**TASK OBJECTIVE:** Repeat every entry exactly as it appears.

**INPUT RECORDS:**
▬▬▬▬▬▬
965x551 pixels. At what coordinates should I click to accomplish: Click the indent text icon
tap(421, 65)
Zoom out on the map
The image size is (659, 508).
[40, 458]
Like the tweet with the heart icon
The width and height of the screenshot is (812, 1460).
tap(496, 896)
▬▬▬▬▬▬
**THE ANSWER:**
965x551 pixels. At what coordinates should I click to accomplish: Click the indent text icon
tap(421, 65)
Zoom out on the map
The image size is (659, 508).
[40, 458]
Like the tweet with the heart icon
The width and height of the screenshot is (812, 1460).
tap(496, 896)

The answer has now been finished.